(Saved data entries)
────────────────────
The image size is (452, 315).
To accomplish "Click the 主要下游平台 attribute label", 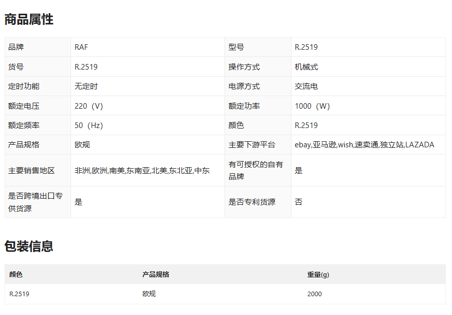I will click(251, 145).
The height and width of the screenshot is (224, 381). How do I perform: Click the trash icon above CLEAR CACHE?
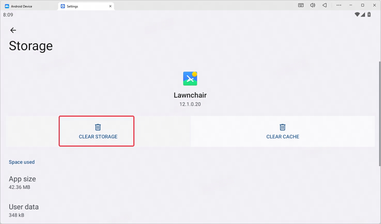283,127
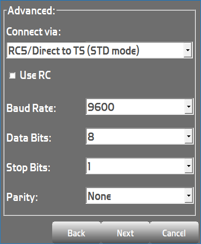Click the Connect via label
The image size is (201, 244).
coord(34,32)
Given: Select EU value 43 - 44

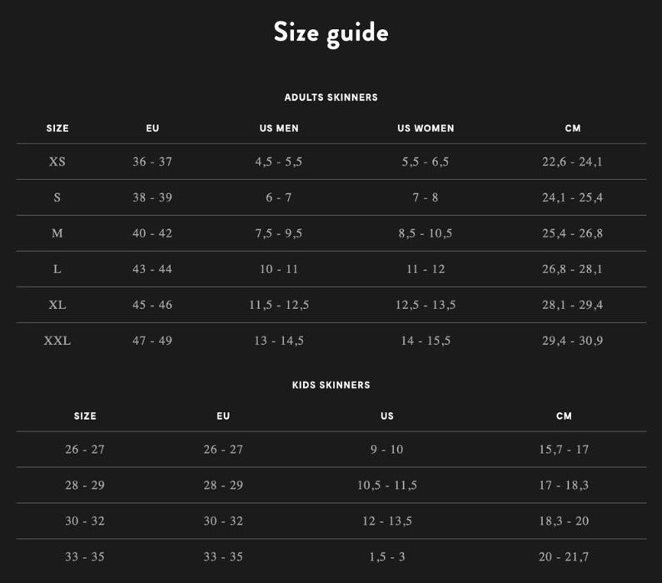Looking at the screenshot, I should tap(152, 269).
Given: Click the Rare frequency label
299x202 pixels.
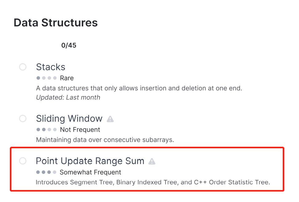Looking at the screenshot, I should click(67, 78).
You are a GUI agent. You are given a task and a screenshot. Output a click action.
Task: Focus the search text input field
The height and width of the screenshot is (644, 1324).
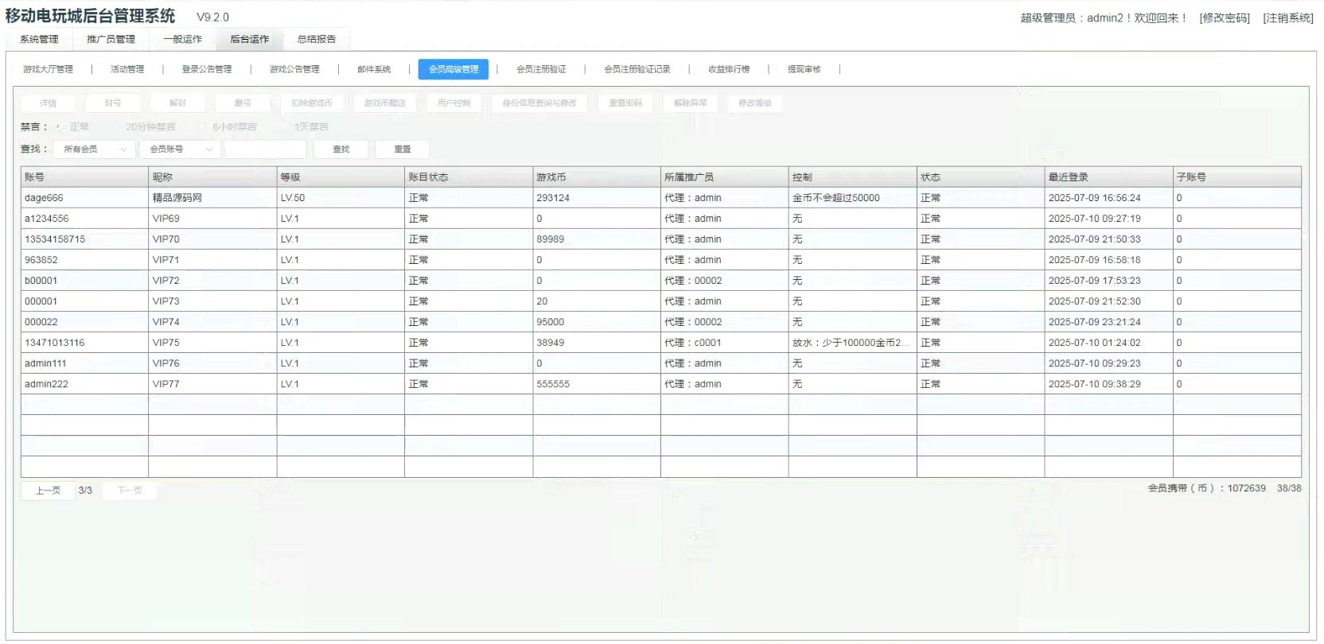point(265,149)
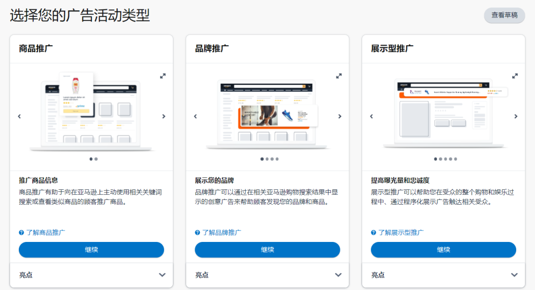535x290 pixels.
Task: Click 继续 on the 品牌推广 card
Action: pos(267,249)
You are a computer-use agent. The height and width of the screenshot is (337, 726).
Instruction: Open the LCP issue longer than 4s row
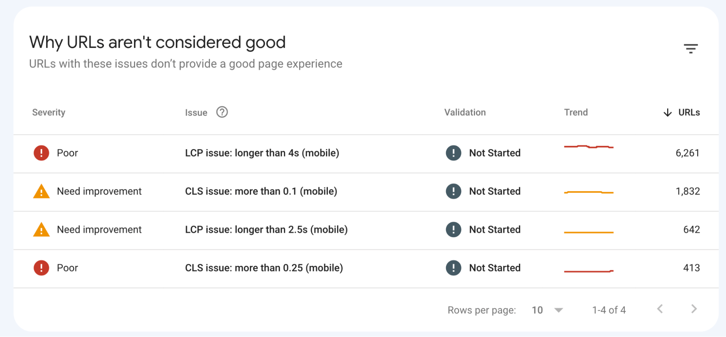point(262,153)
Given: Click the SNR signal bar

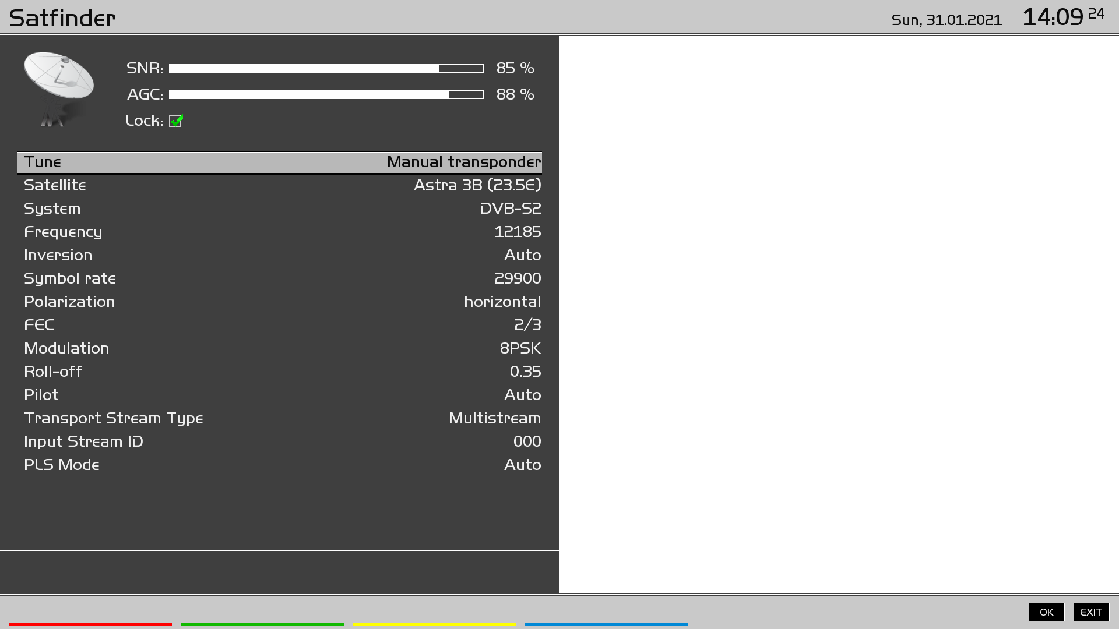Looking at the screenshot, I should point(326,68).
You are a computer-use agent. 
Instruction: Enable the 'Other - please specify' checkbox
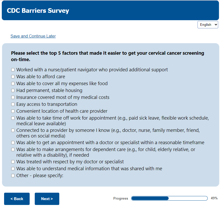[x=13, y=176]
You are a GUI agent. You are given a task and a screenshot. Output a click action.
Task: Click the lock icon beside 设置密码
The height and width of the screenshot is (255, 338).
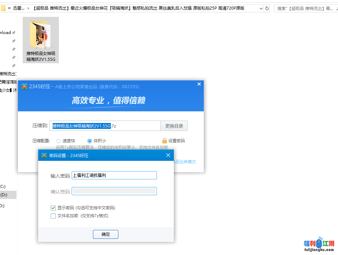[164, 141]
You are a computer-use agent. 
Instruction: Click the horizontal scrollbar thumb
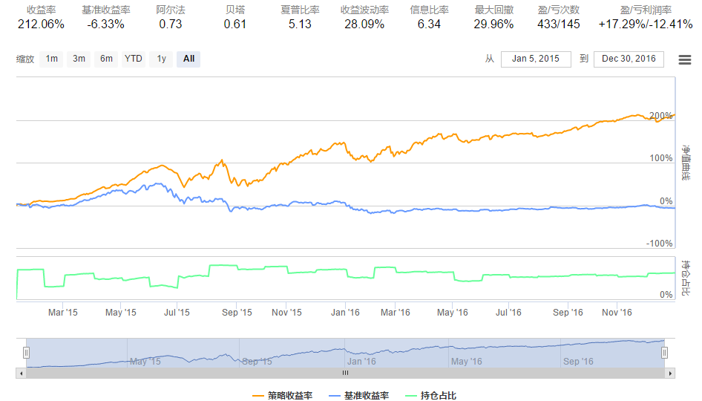click(x=344, y=374)
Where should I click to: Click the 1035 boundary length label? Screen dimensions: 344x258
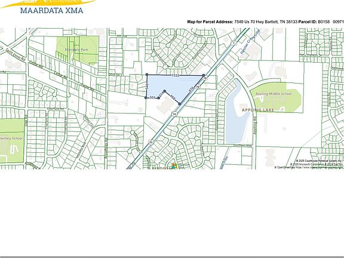pyautogui.click(x=176, y=75)
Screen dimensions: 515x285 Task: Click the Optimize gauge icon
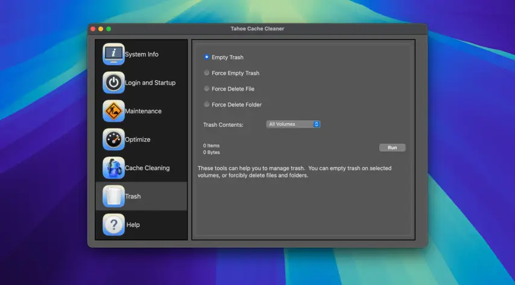(113, 139)
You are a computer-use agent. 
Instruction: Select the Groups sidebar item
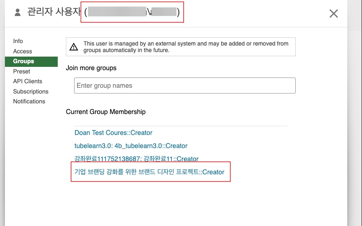pos(24,61)
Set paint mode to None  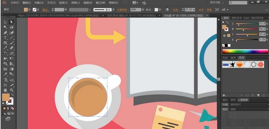(x=13, y=108)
────────────────────
WORK TASK
Quote word for word only the lines above from the one containing "Given: Click the Rare frequency label" through the one containing "You are a computer-use agent. The". Pictures stay out of your copy.

TASK RESULT
Given: Click the Rare frequency label
299x202 pixels.
Looking at the screenshot, I should click(67, 78).
You are a GUI agent. You are given a task and a screenshot. Output a click action.
Task: Focus the search text input field
The height and width of the screenshot is (644, 1324).
point(265,149)
535x290 pixels.
Task: Click 继续 on the 品牌推广 card
Action: pos(267,249)
You are a computer-use agent. The height and width of the screenshot is (337, 726).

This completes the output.